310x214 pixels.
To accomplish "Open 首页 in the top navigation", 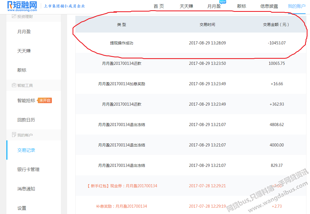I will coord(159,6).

* * *

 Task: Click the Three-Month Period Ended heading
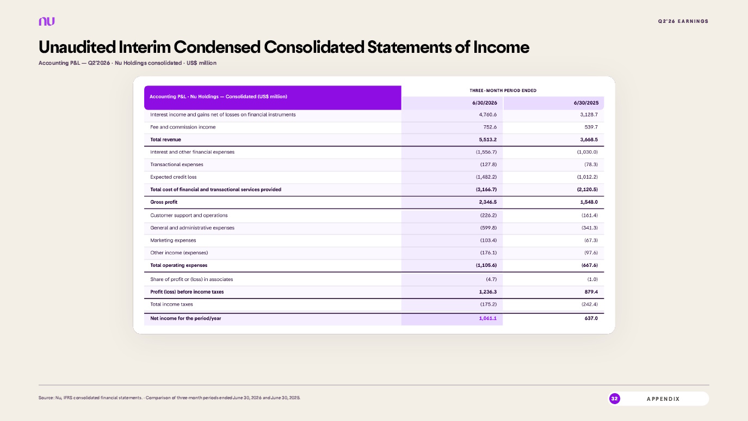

* * *

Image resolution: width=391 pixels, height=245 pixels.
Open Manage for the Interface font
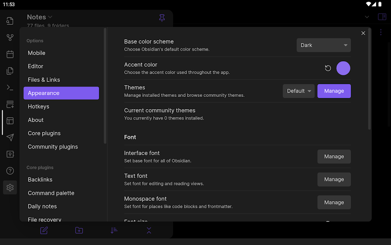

* WHAT NEEDS TO BE DONE *
If a line of the listing above contains "pixels", pick it out and copy it.

* WRITTEN REPLY *
310x214 pixels.
Image resolution: width=391 pixels, height=245 pixels.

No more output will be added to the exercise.